▶ [Description of the task] Gather each line from the records below that contains the word "height", and copy those lines out.

[Word and element location records]
━━━━━━━━━━

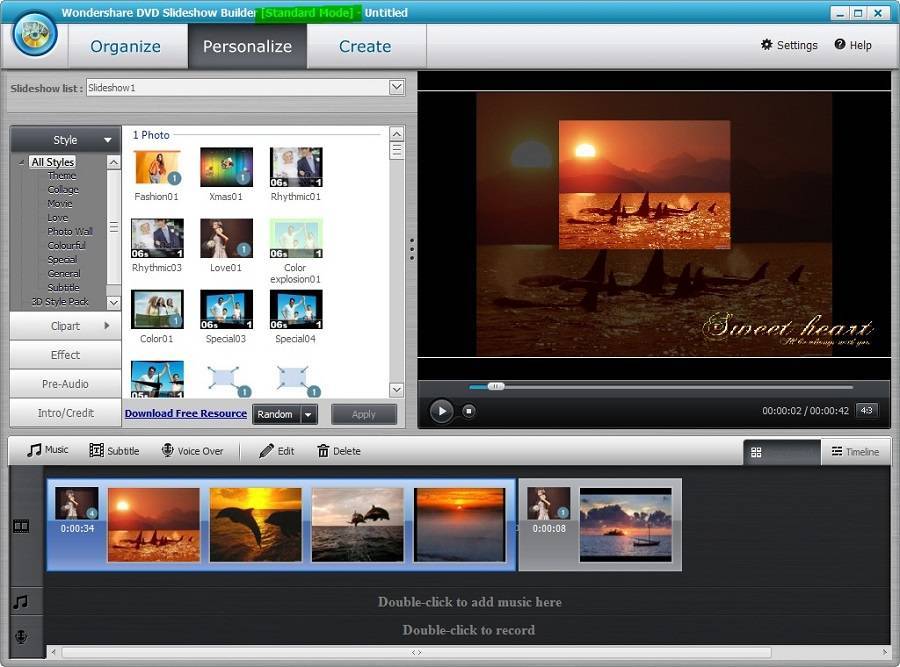
Task: Open Settings with the gear icon
Action: point(767,45)
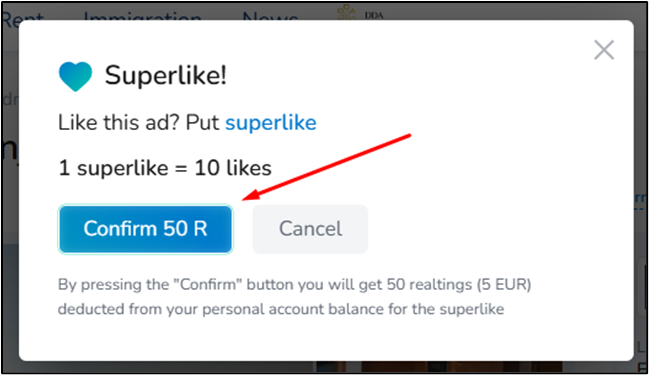Click the dimmed photo thumbnail below the dialog
This screenshot has width=649, height=375.
[x=439, y=366]
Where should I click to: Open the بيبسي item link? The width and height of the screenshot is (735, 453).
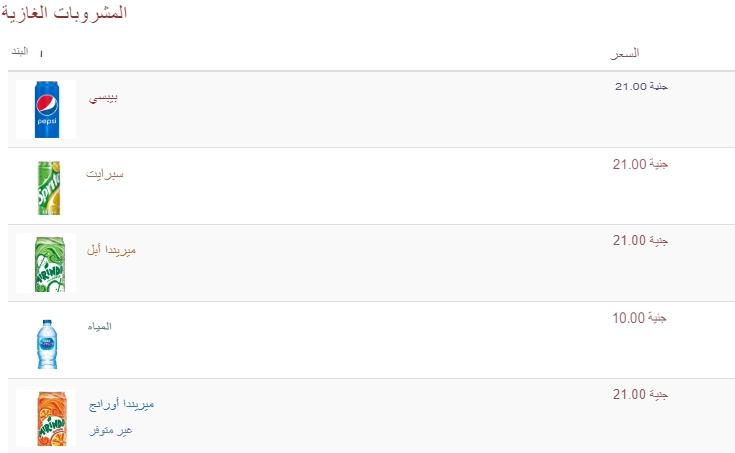103,98
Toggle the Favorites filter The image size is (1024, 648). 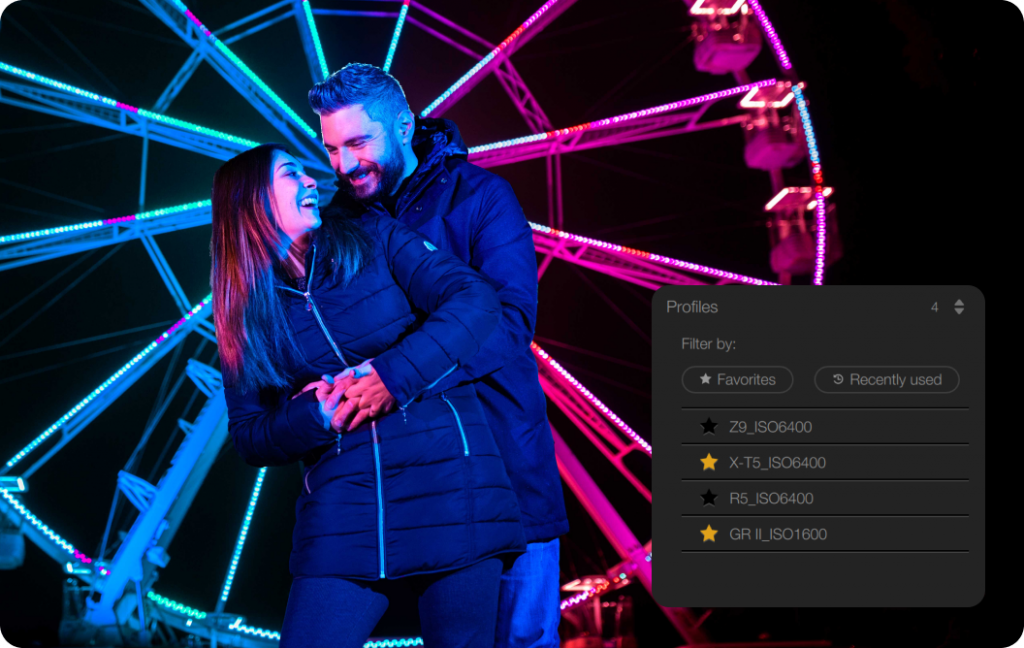coord(737,380)
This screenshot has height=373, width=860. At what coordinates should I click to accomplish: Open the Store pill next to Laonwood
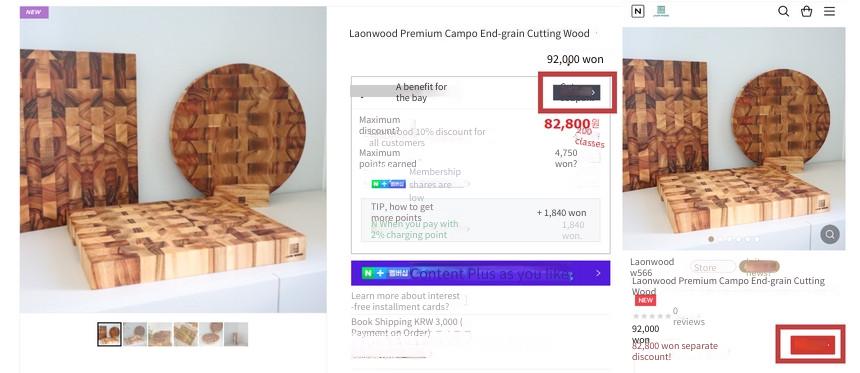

━━━━━━━━━━

▶ [Answer to this task]
This screenshot has width=649, height=375.
Where should I click to: Open the بيبسي item link? The width and height of the screenshot is (735, 453).
This screenshot has height=373, width=860. At what coordinates should I click to accomplish: Open the Store pill next to Laonwood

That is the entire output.